Herb-Crusted Chicken Breasts
Soaking chicken in buttermilk, even if just for a few minutes, makes it tender and juicy. You can use white or whole wheat bread in this easy and delicious recipe.
- 1 cup buttermilk
- 1 teaspoon salt
- ⅛ teaspoon cayenne pepper
- 6 boneless, skinless chicken breasts
- 3 slices bread
- ½ teaspoon dried thyme leaves
- ½ teaspoon dried basil leaves
- ½ teaspoon dried tarragon
- ½ cup grated Parmesan cheese
- ⅓ cup olive oil
Heat oven to 375°F. In large bowl, combine buttermilk with salt and cayenne pepper and mix well. Add chicken breasts, turn to coat, and set aside.
Place bread on cookie sheet and bake at 375°F until crisp, about 5 to 7 minutes. Remove from oven and break into pieces. Place in blender or food processor; blend or process until crumbs are fine.

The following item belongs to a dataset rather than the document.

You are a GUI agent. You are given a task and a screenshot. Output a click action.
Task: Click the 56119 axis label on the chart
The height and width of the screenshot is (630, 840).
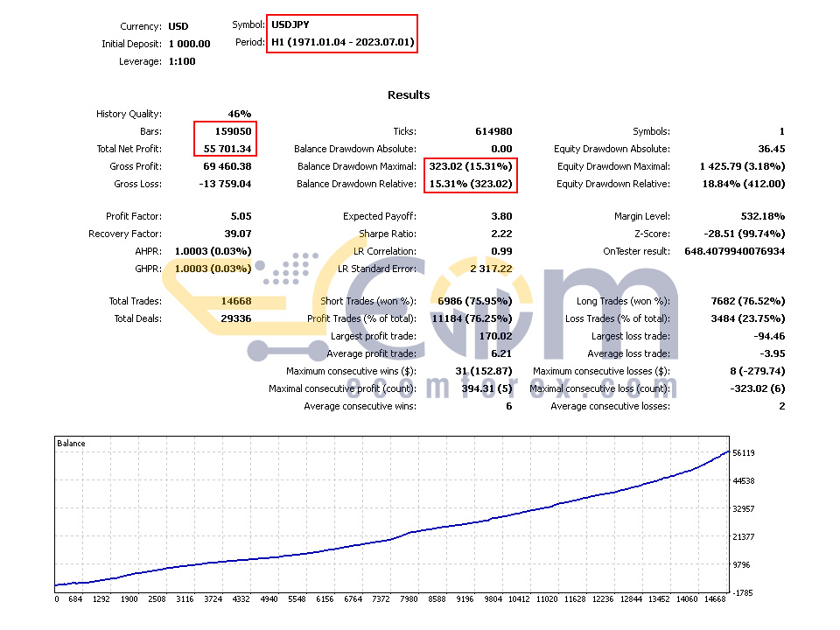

Pour crumbs onto large plate and add herbs and cheese; mix well.
Remove chicken from buttermilk mixture and roll in crumb mixture to coat. Set on wire rack.
In a heavy skillet, heat olive oil over medium heat. Add chicken, two pieces at a time, and cook for 2 to 3 minutes on each side until browned. Remove to cookie sheet. Repeat to brown remaining chicken.
Bake chicken at 375°F for 12 to 14 minutes or until thoroughly cooked. Serve immediately.